**Work instruction:** Continue the text about neuroplasticity and athletic training from its last sentence.

**Text block:**
-.-.-

Skilled athletes have different and more economical brain activity while performing their sport.

You would like to think that when an athlete runs faster or jumps higher after training that it is due to the improvement of larger muscle mass. However, functional and athletic improvements are actually due to changes in the way the nervous system controls the muscular system involved in your movement. Muscle bulk gains and body building rarely lead to improved power and being able to run and move faster or jumping higher.

All training and corrective exercise movements are built upon the science of nervous system adaptation to positive stress in exercise and training.

Neuroplasticity is the brain’s ability to re-organise itself by forming new neural (nerve) connections throughout life. Neuroplasticity allows the neurons (nerve cells) in the brain to compensate for injury and disease and to adjust their activities in response to new situations or to changes in their environment.

Brain re-organisation takes place by mechanisms such as “axonal sprouting” (nerve growth) in which undamaged axons grow new nerve endings to connect with other undamaged nerve cells, forming new neural pathways to accomplish a needed movement.

-.-.-

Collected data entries
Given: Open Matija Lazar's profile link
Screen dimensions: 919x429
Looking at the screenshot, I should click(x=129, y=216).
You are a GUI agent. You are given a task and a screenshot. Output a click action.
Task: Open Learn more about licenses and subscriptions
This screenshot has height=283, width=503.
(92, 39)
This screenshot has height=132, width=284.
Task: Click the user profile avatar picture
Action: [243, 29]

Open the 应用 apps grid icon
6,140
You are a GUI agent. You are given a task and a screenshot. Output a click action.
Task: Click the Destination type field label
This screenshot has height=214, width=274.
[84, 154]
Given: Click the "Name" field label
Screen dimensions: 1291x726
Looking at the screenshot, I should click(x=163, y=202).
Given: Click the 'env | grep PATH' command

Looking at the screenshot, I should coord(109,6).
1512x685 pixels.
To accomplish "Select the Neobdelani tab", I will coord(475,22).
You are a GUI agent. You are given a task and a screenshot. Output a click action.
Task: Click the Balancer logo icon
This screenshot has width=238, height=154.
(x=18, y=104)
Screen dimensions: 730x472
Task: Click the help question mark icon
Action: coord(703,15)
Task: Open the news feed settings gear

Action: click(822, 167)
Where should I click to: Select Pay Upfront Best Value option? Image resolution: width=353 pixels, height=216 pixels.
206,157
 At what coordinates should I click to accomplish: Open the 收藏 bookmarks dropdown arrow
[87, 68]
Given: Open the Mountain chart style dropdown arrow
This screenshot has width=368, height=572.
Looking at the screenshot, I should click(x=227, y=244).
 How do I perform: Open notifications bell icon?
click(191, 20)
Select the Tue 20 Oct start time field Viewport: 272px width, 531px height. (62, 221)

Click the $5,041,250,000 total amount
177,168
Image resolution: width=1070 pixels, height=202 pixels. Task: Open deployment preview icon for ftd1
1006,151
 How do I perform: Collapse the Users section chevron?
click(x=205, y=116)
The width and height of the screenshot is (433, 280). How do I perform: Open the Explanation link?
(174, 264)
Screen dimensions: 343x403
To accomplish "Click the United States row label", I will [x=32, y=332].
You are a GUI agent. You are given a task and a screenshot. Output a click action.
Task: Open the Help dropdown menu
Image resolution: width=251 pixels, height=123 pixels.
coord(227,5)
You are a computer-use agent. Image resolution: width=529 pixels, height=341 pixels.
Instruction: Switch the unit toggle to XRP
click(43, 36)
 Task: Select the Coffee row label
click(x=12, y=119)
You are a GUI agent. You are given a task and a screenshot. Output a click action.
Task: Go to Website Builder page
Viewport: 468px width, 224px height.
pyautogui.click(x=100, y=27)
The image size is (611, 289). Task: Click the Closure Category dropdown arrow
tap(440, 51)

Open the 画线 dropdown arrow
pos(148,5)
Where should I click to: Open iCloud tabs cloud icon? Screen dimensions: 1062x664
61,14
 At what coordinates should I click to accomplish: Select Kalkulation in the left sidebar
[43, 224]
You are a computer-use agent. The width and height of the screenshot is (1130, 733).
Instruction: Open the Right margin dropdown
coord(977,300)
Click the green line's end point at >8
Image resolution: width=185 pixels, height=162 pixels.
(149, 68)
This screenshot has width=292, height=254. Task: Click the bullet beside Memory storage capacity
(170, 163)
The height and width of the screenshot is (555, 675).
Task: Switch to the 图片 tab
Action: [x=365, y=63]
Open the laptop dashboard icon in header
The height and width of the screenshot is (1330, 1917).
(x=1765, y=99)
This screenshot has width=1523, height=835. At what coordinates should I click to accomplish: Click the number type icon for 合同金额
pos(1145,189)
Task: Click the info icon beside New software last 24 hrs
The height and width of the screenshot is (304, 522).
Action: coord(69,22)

-.-.-

**Response box:**
With respect to the brains of athletes, structural differences have been found between experienced athletes and novices. An Australian study of skilled racket-sport players found that brain areas associated with the racket arm were larger than in a matched group of non-athletes. Along the same lines, a chinese study of expert divers found increased gray matter volume in brain areas associated with skilled motor control.  Skilled athletes have also been found to exhibit different and more economical brain activity while performing their sport.

The overarching theme here is that the brain is malleable, ‘neuroplastic’, and it develops with training.  It is an interesting concept to keep in mind, especially with respect to sports and athletic performance.It’s easy and natural to think about training in terms of muscles, the body and physical skills.  But every new skill that an athlete learns is accompanied also by brain and neural changes that may be harder to see, but are equally important.